De eerste wet van Newton zegt: "Een voorwerp waarop geen resulterende kracht inwerkt, is in rust of beweegt zich rechtlijnig met constante snelheid voort." Er is dus een kracht nodig om een object van richting te laten veranderen. Als je door een bocht gaat, dan ben je eigenlijk voortdurend je richting aan het veranderen. Hiervoor is een kracht nodig dwars op de bewegingsrichting. De enige manier om dat te doen, is om je vast te klampen aan het wegdek. Daar komt de statische wrijvingskracht van pas.

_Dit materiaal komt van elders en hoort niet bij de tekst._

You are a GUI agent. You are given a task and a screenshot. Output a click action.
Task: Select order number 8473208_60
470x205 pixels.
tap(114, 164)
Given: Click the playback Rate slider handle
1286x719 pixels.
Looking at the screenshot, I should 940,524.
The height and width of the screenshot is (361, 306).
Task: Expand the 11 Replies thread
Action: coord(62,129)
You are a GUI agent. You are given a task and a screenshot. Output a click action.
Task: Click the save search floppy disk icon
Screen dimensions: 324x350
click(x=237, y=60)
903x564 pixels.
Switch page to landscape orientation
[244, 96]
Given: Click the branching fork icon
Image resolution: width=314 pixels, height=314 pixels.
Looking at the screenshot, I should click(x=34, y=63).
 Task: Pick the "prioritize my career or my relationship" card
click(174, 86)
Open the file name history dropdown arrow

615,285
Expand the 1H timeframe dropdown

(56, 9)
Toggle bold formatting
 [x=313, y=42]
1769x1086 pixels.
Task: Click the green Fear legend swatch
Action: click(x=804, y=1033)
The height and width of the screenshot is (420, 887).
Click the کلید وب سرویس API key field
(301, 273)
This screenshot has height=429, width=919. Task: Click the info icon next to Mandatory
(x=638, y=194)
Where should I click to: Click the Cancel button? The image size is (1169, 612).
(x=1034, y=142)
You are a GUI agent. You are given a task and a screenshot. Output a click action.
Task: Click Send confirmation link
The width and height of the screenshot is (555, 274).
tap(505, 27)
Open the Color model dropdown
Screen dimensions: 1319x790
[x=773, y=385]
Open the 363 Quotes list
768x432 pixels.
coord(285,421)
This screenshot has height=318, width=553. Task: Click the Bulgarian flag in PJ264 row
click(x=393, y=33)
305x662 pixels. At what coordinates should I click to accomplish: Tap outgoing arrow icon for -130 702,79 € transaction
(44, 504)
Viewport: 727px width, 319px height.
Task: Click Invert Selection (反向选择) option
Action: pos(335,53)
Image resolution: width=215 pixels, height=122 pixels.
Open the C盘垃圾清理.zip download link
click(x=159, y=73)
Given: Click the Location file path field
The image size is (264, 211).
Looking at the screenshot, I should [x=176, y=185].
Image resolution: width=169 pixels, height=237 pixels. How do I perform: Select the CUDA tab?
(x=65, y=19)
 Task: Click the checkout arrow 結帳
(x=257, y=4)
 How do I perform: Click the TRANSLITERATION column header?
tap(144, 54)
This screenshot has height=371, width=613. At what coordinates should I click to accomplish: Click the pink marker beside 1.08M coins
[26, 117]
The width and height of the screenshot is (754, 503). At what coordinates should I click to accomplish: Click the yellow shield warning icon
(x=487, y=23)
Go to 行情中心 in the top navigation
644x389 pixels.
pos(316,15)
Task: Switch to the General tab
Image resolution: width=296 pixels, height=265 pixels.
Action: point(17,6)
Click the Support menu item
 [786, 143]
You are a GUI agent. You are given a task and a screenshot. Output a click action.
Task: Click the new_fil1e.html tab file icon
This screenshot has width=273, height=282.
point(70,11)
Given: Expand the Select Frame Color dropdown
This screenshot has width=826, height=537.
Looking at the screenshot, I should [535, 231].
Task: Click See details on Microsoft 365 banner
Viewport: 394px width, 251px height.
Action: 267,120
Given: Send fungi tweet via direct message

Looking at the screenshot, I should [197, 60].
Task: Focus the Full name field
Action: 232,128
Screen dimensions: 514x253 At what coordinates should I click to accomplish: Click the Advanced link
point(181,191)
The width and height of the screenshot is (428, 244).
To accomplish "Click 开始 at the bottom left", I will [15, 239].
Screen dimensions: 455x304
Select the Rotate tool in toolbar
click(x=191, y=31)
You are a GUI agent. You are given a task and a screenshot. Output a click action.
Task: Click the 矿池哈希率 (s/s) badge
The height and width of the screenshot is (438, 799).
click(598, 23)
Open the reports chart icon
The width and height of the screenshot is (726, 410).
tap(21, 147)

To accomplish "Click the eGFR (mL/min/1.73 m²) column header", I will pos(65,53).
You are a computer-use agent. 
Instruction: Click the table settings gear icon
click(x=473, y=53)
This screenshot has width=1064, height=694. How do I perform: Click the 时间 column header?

De kracht die nodig is om die bocht succesvol door te komen is gelijk aan
\(\frac{mv²}{r}\)
. De maximale wrijvingskracht die het contact tussen banden en wegdek kunnen leveren is gelijk aan
\(\mu F_{n}\)
. Als je ze gelijk stelt, kun je dus achterhalen hoe hard je maximaal door een bocht kunt, namelijk:
\(\frac{mv²}{r}=\mu F_{n}\)
ofwel
\(v_{max}=\sqrt{\frac{r \mu F_{n}}{m}}\)
\(F_{n}\)
was gelijk aan het gewicht
\(W=mg\)
, dus volgt:
\(v_{max}=\sqrt{ \mu g r}\)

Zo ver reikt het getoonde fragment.